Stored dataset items
>>>>
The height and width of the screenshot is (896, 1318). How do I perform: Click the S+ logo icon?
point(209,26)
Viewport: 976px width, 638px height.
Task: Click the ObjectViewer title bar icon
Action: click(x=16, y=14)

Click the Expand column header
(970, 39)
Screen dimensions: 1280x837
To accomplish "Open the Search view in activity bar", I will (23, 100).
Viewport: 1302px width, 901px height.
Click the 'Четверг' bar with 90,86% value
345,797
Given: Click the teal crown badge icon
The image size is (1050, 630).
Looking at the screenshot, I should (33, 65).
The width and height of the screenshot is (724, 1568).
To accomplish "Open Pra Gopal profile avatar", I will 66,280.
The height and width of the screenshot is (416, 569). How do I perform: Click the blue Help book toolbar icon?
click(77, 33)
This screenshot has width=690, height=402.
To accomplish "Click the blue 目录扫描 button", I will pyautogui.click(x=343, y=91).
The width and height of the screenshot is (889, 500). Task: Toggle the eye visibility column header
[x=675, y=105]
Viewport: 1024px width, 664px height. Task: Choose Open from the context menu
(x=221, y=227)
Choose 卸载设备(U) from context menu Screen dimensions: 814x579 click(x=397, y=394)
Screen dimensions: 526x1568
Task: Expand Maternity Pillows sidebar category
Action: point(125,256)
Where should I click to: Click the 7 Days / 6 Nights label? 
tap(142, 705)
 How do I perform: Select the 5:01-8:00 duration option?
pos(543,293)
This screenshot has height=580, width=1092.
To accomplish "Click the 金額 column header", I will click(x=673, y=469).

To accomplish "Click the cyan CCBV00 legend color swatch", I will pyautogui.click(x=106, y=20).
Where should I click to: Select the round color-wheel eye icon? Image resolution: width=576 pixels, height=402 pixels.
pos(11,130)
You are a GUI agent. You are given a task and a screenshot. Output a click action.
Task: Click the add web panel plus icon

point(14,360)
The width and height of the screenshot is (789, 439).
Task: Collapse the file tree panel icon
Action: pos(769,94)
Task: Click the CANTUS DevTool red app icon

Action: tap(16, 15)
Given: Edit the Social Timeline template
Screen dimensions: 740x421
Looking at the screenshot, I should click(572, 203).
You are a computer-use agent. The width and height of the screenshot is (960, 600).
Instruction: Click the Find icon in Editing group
<<<<
# AIM OF THE TASK
As the answer, set down only the lines from the data above between the one holding "This screenshot has width=690, height=402." and the one holding "You are a GUI", inclusive, exactly as they read.

# WRITTEN RESPONSE
This screenshot has width=690, height=402.
To accomplish "Click the blue 目录扫描 button", I will pyautogui.click(x=343, y=91).
The width and height of the screenshot is (889, 500). Task: Toggle the eye visibility column header
[x=675, y=105]
Viewport: 1024px width, 664px height. Task: Choose Open from the context menu
(x=221, y=227)
Choose 卸载设备(U) from context menu Screen dimensions: 814x579 click(x=397, y=394)
Screen dimensions: 526x1568
Task: Expand Maternity Pillows sidebar category
Action: point(125,256)
Where should I click to: Click the 7 Days / 6 Nights label? 
tap(142, 705)
 How do I perform: Select the 5:01-8:00 duration option?
pos(543,293)
This screenshot has height=580, width=1092.
To accomplish "Click the 金額 column header", I will click(x=673, y=469).

To accomplish "Click the cyan CCBV00 legend color swatch", I will pyautogui.click(x=106, y=20).
Where should I click to: Select the round color-wheel eye icon? Image resolution: width=576 pixels, height=402 pixels.
pos(11,130)
You are a GUI agent. You are given a task and a screenshot. Output a click action.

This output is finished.